### PASSAGE FOR REVIEW
▶

Was there anything that surprised you in the research and writing of The Oppenheimer Alternative?

Tons! Setting aside some eye-opening historical stuff, such as that the plan had always been to drop not one but two atomic bombs on Japan, the revelations about Oppenheimer himself were fascinating. The guy was, literally, a mad scientist: in 1925, when he was twenty-one, Oppie tried to murder his tutor at Cambridge—a man who later went on to win the Nobel Prize. In 1939, he became the first person to predict the existence of black holes. And in 1945, he offered up his own newborn daughter for adoption while his wife was out of town. After the attempted murder, he was diagnosed with dementia praecox—what we now call schizophrenia—and certainly was his own worst enemy.

Of all the “powerful and quirky personalities” portrayed in this novel, did you find yourself identifying with and/or favoring the writing of any particular historical figures?

Absolutely—and it was the one who, ironically, is probably the least well known of the major figures in the book: the Hungarian physicist Leo Szilard. He was the first to conceive of the runaway nuclear chain reaction; the person who ghostwrote the letter Einstein sent to President Roosevelt urging the creation of the atomic bomb; and the first scientist to come to regret his involvement in the whole damn thing. A rotund gadfly, with no visible means of support, he was the catalyst for so many things and was so quirky and witty that he was an absolute joy to write.

How did writing The Oppenheimer Alternative affect your own previous understanding, knowledge, and interest in these historical events, figures, and the Birth of the Atomic Age?

◀

### MATERIAL SHOWN
▶

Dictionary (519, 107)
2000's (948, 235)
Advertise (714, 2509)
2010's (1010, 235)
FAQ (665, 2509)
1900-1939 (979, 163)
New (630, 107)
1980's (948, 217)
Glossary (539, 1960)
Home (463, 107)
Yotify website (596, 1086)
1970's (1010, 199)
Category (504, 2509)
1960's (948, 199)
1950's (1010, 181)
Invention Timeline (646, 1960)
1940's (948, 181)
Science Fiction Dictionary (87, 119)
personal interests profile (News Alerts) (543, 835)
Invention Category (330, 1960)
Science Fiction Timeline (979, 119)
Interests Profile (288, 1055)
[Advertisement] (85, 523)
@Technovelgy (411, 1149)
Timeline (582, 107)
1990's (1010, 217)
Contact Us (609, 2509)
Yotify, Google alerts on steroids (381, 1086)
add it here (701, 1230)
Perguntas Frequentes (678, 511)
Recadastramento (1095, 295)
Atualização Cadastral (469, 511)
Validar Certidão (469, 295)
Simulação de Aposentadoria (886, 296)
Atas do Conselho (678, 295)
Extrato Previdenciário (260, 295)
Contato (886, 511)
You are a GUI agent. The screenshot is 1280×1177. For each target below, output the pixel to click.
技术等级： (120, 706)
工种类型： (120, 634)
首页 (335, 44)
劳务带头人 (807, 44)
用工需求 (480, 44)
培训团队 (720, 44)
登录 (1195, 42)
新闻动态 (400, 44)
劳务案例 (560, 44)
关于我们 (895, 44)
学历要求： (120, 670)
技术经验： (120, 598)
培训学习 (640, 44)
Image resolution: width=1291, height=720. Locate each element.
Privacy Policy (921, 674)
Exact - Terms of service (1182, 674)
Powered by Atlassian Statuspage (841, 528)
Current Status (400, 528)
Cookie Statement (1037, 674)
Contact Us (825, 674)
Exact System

◀

### PROBLEM DESCRIPTION
Extend the interview about The Oppenheimer Alternative past its last line. The records that come after the interview are separate material and have no connection to it.

### WRITTEN REPLY
It made me realize how unnecessary it all was. My mantra has become this: the world would be a better place if the smartest people in it simply refused to make the things the stupidest people want them to make. The Manhattan Project, which folded into it the earlier British atomic-bomb effort, codenamed Tube Alloys, was the only serious effort to make an atomic weapon. The Germans weren’t working on it; the Japanese weren’t working on it; the Soviets only eventually got it by stealing the secret from the Americans.

The Nazis surrendered in May 1945, three months before the first atomic bomb was ready; the Japanese had been seeking peace since the summer of 1944 and only wanted an assurance that their divine emperor, Hirohito, wouldn’t be dethroned. Even without the atomic bomb, everyone agrees that Japan would have been defeated by conventional warfare shortly anyway. It’s not a new message; it’s the most famous quote from Jurassic Park: “You were so preoccupied with whether or not you could” make an atomic bomb, “you didn’t stop to think if you should.” Today, the same thing might be said of the headlong rush to create artificial intelligence happening in military installations and at corporations with no public debate and little if any oversight.

What do you hope readers gain from reading The Oppenheimer Alternative?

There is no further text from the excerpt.